* **ABOUT THIS EXERCISE**
What is the number of lines in the data below that contain "Durability"? Reply with the number only.

Pixel coordinate grounding data:
=-=-=

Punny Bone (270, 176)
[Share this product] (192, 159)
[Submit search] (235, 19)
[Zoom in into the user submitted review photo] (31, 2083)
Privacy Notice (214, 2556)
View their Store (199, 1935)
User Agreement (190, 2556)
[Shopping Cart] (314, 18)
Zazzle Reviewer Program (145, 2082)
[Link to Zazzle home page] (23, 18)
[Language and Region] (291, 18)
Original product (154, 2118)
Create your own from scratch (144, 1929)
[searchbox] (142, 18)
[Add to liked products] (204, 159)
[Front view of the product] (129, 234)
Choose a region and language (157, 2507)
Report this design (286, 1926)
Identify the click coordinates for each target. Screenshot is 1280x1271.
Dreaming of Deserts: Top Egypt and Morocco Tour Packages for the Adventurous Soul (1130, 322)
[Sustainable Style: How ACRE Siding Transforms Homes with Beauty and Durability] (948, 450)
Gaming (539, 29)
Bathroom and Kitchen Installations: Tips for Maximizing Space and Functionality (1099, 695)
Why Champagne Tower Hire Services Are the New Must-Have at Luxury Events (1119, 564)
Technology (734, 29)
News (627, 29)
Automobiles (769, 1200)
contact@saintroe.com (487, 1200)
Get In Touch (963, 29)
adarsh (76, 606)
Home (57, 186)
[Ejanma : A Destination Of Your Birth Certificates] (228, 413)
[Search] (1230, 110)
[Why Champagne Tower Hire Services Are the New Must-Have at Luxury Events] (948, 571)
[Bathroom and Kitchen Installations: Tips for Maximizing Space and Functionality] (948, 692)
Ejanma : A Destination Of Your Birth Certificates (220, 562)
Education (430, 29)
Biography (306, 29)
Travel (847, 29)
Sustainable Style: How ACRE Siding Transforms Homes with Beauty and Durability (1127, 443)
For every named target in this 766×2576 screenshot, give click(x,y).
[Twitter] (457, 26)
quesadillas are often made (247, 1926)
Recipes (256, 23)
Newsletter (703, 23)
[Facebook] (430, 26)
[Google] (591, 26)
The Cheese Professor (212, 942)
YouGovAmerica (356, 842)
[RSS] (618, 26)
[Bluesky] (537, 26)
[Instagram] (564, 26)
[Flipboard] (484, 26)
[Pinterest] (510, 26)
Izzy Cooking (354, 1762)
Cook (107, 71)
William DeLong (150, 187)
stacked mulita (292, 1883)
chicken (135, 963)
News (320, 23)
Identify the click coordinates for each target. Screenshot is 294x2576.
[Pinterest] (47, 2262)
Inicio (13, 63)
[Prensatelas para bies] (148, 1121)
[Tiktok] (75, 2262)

=-=-=

* **ANSWER BELOW**
2